## The problem
Type out every line below exactly as it reads.

(Records drawn from a dataset)
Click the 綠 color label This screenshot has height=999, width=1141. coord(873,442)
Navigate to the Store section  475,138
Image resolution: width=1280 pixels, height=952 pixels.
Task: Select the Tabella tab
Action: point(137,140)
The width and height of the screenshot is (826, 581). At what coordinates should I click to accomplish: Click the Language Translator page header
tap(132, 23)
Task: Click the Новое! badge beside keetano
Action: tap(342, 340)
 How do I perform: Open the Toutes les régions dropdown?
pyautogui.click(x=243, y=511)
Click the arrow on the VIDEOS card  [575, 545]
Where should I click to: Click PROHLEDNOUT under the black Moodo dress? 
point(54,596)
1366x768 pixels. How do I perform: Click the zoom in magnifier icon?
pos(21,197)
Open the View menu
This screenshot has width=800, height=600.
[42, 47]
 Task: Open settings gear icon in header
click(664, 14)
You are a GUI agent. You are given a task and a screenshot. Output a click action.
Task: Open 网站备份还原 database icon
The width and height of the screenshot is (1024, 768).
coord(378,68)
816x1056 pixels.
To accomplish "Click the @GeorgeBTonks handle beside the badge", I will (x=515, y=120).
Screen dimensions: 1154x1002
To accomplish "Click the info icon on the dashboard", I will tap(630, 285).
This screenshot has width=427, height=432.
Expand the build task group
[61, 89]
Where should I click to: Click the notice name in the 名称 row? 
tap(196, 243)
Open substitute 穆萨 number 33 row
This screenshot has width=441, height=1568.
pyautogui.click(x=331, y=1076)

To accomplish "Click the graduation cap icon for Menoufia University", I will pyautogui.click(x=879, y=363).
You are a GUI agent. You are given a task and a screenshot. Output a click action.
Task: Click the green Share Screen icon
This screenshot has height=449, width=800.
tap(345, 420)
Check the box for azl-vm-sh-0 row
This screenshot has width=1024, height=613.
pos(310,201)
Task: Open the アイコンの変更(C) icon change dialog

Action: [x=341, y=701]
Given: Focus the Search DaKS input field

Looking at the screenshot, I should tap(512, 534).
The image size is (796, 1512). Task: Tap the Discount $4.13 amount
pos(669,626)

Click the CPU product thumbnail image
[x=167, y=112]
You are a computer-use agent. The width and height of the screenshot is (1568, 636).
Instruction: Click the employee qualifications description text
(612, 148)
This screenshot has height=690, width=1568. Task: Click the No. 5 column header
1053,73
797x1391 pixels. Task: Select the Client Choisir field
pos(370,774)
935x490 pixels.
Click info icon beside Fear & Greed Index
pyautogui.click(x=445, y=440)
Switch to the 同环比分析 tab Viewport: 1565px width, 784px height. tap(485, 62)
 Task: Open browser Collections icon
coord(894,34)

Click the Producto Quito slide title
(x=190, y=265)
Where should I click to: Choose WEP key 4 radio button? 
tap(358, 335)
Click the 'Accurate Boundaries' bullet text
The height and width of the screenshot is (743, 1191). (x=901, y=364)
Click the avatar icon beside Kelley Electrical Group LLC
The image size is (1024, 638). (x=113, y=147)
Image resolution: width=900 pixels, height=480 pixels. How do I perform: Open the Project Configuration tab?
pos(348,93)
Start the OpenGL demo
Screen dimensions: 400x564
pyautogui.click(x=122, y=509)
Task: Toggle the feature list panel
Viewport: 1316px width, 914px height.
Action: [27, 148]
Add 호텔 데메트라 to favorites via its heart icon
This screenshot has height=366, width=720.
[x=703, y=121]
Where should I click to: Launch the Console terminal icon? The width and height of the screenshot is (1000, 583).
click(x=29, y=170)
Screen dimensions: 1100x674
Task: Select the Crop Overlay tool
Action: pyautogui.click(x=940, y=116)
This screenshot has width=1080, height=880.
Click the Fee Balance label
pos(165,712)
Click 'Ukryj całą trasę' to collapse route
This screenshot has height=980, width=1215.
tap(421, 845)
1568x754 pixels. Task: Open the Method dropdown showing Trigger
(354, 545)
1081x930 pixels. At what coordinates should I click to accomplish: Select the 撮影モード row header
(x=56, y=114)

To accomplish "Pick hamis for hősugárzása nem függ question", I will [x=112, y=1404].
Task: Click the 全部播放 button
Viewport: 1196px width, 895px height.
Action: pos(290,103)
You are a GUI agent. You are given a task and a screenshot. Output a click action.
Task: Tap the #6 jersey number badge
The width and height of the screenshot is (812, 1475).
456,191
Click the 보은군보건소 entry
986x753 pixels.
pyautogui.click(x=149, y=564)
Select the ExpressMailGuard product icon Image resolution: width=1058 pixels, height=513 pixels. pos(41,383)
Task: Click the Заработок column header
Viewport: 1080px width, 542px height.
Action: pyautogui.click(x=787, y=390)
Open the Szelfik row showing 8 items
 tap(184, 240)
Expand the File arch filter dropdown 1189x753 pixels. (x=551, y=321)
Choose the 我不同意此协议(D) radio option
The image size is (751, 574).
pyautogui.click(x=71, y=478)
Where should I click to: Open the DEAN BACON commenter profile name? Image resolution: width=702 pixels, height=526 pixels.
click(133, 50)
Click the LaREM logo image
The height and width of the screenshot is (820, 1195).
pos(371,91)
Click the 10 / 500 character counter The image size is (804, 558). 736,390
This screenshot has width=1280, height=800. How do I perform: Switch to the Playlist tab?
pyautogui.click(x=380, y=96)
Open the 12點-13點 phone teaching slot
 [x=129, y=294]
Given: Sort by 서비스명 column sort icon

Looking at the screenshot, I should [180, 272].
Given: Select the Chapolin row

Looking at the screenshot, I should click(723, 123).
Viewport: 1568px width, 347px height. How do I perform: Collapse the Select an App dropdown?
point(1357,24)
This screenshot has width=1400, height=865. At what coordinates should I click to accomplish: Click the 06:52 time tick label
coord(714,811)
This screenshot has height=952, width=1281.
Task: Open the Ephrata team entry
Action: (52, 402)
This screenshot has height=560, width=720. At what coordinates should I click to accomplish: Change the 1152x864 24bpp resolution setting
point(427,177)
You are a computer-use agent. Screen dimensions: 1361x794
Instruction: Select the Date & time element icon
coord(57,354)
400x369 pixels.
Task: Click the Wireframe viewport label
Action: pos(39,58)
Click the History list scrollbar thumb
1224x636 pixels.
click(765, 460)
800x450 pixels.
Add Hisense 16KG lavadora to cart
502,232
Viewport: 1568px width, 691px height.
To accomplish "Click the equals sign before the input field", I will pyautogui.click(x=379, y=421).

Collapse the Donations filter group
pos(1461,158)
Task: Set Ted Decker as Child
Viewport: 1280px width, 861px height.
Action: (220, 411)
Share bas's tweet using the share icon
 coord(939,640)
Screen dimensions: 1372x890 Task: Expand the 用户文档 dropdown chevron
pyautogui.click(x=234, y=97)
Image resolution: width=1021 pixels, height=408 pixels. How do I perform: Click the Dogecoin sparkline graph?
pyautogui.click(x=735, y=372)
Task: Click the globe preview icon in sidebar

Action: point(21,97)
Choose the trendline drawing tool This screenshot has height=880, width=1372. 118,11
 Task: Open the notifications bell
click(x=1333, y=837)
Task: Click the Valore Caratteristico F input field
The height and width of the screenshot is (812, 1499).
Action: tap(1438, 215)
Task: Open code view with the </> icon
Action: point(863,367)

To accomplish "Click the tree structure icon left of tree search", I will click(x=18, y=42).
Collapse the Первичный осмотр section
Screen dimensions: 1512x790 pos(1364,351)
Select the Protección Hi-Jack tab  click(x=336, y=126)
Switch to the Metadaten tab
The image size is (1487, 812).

## The answer
Click the 綠 color label This screenshot has height=999, width=1141. coord(873,442)
Navigate to the Store section  475,138
Image resolution: width=1280 pixels, height=952 pixels.
Task: Select the Tabella tab
Action: point(137,140)
The width and height of the screenshot is (826, 581). At what coordinates should I click to accomplish: Click the Language Translator page header
tap(132, 23)
Task: Click the Новое! badge beside keetano
Action: tap(342, 340)
 How do I perform: Open the Toutes les régions dropdown?
pyautogui.click(x=243, y=511)
Click the arrow on the VIDEOS card  [575, 545]
Where should I click to: Click PROHLEDNOUT under the black Moodo dress? 
point(54,596)
1366x768 pixels. How do I perform: Click the zoom in magnifier icon?
pos(21,197)
Open the View menu
This screenshot has width=800, height=600.
[42, 47]
 Task: Open settings gear icon in header
click(664, 14)
You are a GUI agent. You are given a task and a screenshot. Output a click action.
Task: Open 网站备份还原 database icon
The width and height of the screenshot is (1024, 768).
coord(378,68)
816x1056 pixels.
To accomplish "Click the @GeorgeBTonks handle beside the badge", I will (x=515, y=120).
Screen dimensions: 1154x1002
To accomplish "Click the info icon on the dashboard", I will tap(630, 285).
This screenshot has width=427, height=432.
Expand the build task group
[61, 89]
Where should I click to: Click the notice name in the 名称 row? 
tap(196, 243)
Open substitute 穆萨 number 33 row
This screenshot has width=441, height=1568.
pyautogui.click(x=331, y=1076)

To accomplish "Click the graduation cap icon for Menoufia University", I will pyautogui.click(x=879, y=363).
You are a GUI agent. You are given a task and a screenshot. Output a click action.
Task: Click the green Share Screen icon
This screenshot has height=449, width=800.
tap(345, 420)
Check the box for azl-vm-sh-0 row
This screenshot has width=1024, height=613.
pos(310,201)
Task: Open the アイコンの変更(C) icon change dialog

Action: [x=341, y=701]
Given: Focus the Search DaKS input field

Looking at the screenshot, I should tap(512, 534).
The image size is (796, 1512). Task: Tap the Discount $4.13 amount
pos(669,626)

Click the CPU product thumbnail image
[x=167, y=112]
You are a computer-use agent. The width and height of the screenshot is (1568, 636).
Instruction: Click the employee qualifications description text
(612, 148)
This screenshot has height=690, width=1568. Task: Click the No. 5 column header
1053,73
797x1391 pixels. Task: Select the Client Choisir field
pos(370,774)
935x490 pixels.
Click info icon beside Fear & Greed Index
pyautogui.click(x=445, y=440)
Switch to the 同环比分析 tab Viewport: 1565px width, 784px height. tap(485, 62)
 Task: Open browser Collections icon
coord(894,34)

Click the Producto Quito slide title
(x=190, y=265)
Where should I click to: Choose WEP key 4 radio button? 
tap(358, 335)
Click the 'Accurate Boundaries' bullet text
The height and width of the screenshot is (743, 1191). (x=901, y=364)
Click the avatar icon beside Kelley Electrical Group LLC
The image size is (1024, 638). (x=113, y=147)
Image resolution: width=900 pixels, height=480 pixels. How do I perform: Open the Project Configuration tab?
pos(348,93)
Start the OpenGL demo
Screen dimensions: 400x564
pyautogui.click(x=122, y=509)
Task: Toggle the feature list panel
Viewport: 1316px width, 914px height.
Action: [27, 148]
Add 호텔 데메트라 to favorites via its heart icon
This screenshot has height=366, width=720.
[x=703, y=121]
Where should I click to: Launch the Console terminal icon? The width and height of the screenshot is (1000, 583).
click(x=29, y=170)
Screen dimensions: 1100x674
Task: Select the Crop Overlay tool
Action: pyautogui.click(x=940, y=116)
This screenshot has width=1080, height=880.
Click the Fee Balance label
pos(165,712)
Click 'Ukryj całą trasę' to collapse route
This screenshot has height=980, width=1215.
tap(421, 845)
1568x754 pixels. Task: Open the Method dropdown showing Trigger
(354, 545)
1081x930 pixels. At what coordinates should I click to accomplish: Select the 撮影モード row header
(x=56, y=114)

To accomplish "Pick hamis for hősugárzása nem függ question", I will [x=112, y=1404].
Task: Click the 全部播放 button
Viewport: 1196px width, 895px height.
Action: pos(290,103)
You are a GUI agent. You are given a task and a screenshot. Output a click action.
Task: Tap the #6 jersey number badge
The width and height of the screenshot is (812, 1475).
456,191
Click the 보은군보건소 entry
986x753 pixels.
pyautogui.click(x=149, y=564)
Select the ExpressMailGuard product icon Image resolution: width=1058 pixels, height=513 pixels. pos(41,383)
Task: Click the Заработок column header
Viewport: 1080px width, 542px height.
Action: pyautogui.click(x=787, y=390)
Open the Szelfik row showing 8 items
 tap(184, 240)
Expand the File arch filter dropdown 1189x753 pixels. (x=551, y=321)
Choose the 我不同意此协议(D) radio option
The image size is (751, 574).
pyautogui.click(x=71, y=478)
Where should I click to: Open the DEAN BACON commenter profile name? Image resolution: width=702 pixels, height=526 pixels.
click(133, 50)
Click the LaREM logo image
The height and width of the screenshot is (820, 1195).
pos(371,91)
Click the 10 / 500 character counter The image size is (804, 558). 736,390
This screenshot has width=1280, height=800. How do I perform: Switch to the Playlist tab?
pyautogui.click(x=380, y=96)
Open the 12點-13點 phone teaching slot
 [x=129, y=294]
Given: Sort by 서비스명 column sort icon

Looking at the screenshot, I should [180, 272].
Given: Select the Chapolin row

Looking at the screenshot, I should click(723, 123).
Viewport: 1568px width, 347px height. How do I perform: Collapse the Select an App dropdown?
point(1357,24)
This screenshot has width=1400, height=865. At what coordinates should I click to accomplish: Click the 06:52 time tick label
coord(714,811)
This screenshot has height=952, width=1281.
Task: Open the Ephrata team entry
Action: (52, 402)
This screenshot has height=560, width=720. At what coordinates should I click to accomplish: Change the 1152x864 24bpp resolution setting
point(427,177)
You are a computer-use agent. Screen dimensions: 1361x794
Instruction: Select the Date & time element icon
coord(57,354)
400x369 pixels.
Task: Click the Wireframe viewport label
Action: pos(39,58)
Click the History list scrollbar thumb
1224x636 pixels.
click(765, 460)
800x450 pixels.
Add Hisense 16KG lavadora to cart
502,232
Viewport: 1568px width, 691px height.
To accomplish "Click the equals sign before the input field", I will pyautogui.click(x=379, y=421).

Collapse the Donations filter group
pos(1461,158)
Task: Set Ted Decker as Child
Viewport: 1280px width, 861px height.
Action: (220, 411)
Share bas's tweet using the share icon
 coord(939,640)
Screen dimensions: 1372x890 Task: Expand the 用户文档 dropdown chevron
pyautogui.click(x=234, y=97)
Image resolution: width=1021 pixels, height=408 pixels. How do I perform: Click the Dogecoin sparkline graph?
pyautogui.click(x=735, y=372)
Task: Click the globe preview icon in sidebar

Action: point(21,97)
Choose the trendline drawing tool This screenshot has height=880, width=1372. 118,11
 Task: Open the notifications bell
click(x=1333, y=837)
Task: Click the Valore Caratteristico F input field
The height and width of the screenshot is (812, 1499).
Action: tap(1438, 215)
Task: Open code view with the </> icon
Action: point(863,367)

To accomplish "Click the tree structure icon left of tree search", I will click(x=18, y=42).
Collapse the Первичный осмотр section
Screen dimensions: 1512x790 pos(1364,351)
Select the Protección Hi-Jack tab  click(x=336, y=126)
Switch to the Metadaten tab
The image size is (1487, 812).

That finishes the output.